Systemic corruption is due to process weaknesses of an organization. While systemic corruption includes conflicting incentives, discretionary and monopolistic powers, lack of transparency, low pay and a culture of impunity, what is of equal importance is moral corruption such as lying, deception, cheating, plagiarism, exploitation, betrayal, discrimination, prejudice, cruelty, abuse, selfishness, indifference to suffering, and unethical business practices.

If corruption is judged on the basis of business economics, macro-economically, it costs money to society which should be treated as loss. From a micro-economic point of view, for the bribing entrepreneur, it is profitable. Everything that is illegal is corrupt, but not everything that is corrupt is illegal. Why might this be so? Most of us fail to imagine that corruption can also grease the wheels of prosperity. Yet in places where bureaucracies and organizations are inefficient or where entrepreneurs and big firms struggle to import or export or comply with regulation, corruption could improve efficiency and growth. Opportunity cost of waiting may be saved.

The ‘mordida’ or ‘bribe’ in Spanish, is an informal corruption practice that was prevalent in Mexico for many decades. It involved citizens paying bribes to police officers and government officials to avoid fines, legal trouble, or inconveniences. While this practice was illegal, some argue that it provided certain perceived benefits in the context of a complex bureaucracy and economic challenges. While it allowed quicker access to essential services such as medical care, education, and public utilities, it also aided their economic survival and helped maintain social harmony. Bribes avoided legal conflicts and helped prevent confrontations with authorities that could escalate into social unrest or conflicts. While all that may be true, it also entrenched corruption, and promoted inequitable access.
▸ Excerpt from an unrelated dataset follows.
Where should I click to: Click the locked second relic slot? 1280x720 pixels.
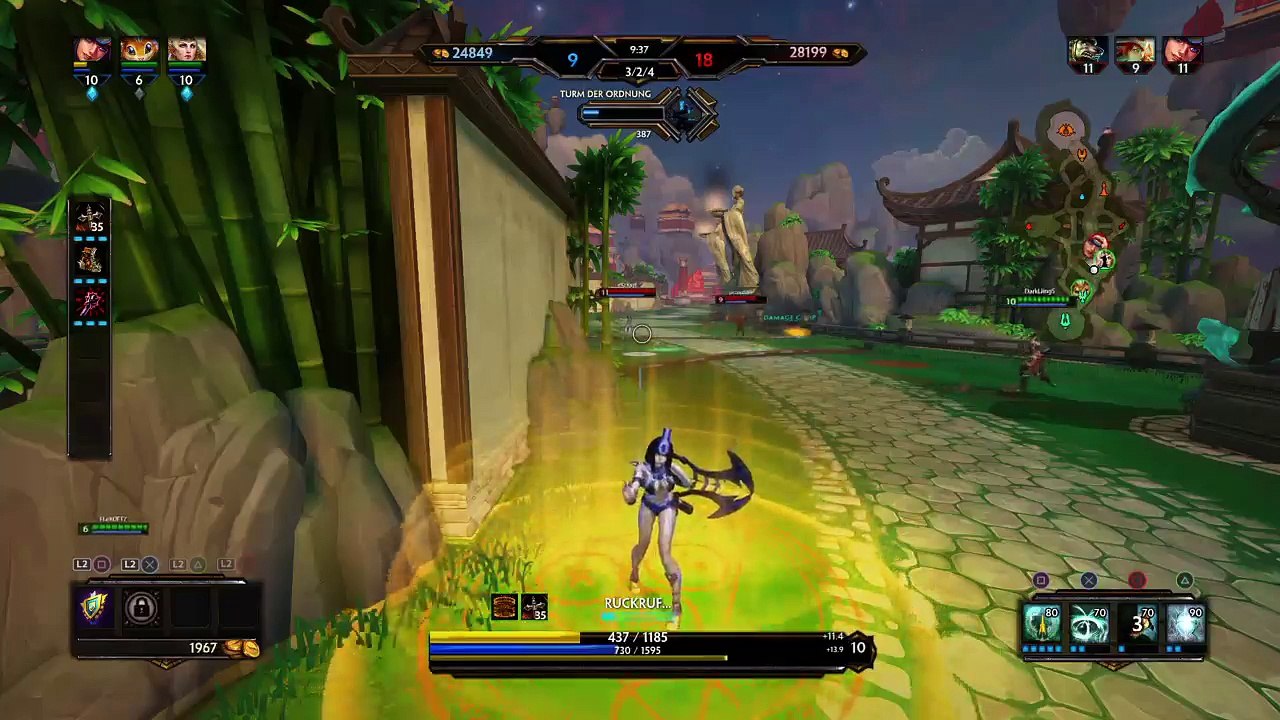(141, 607)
We live in an imperfect world, and a bit of controlled corruption can function as a lubricant to overcome some of our worst problems. Maxim Mironov of the Graduate School of Business University of Chicago, infers in a study on corruption that uncorrelated corruption with other governance characteristics is positively related to GDP growth in countries with poor institutions. Interestingly, the global coalition against corruption calls corruption ‘bad business practices.’ Is it not a moral judgment, rather than economics based? Probably changing times?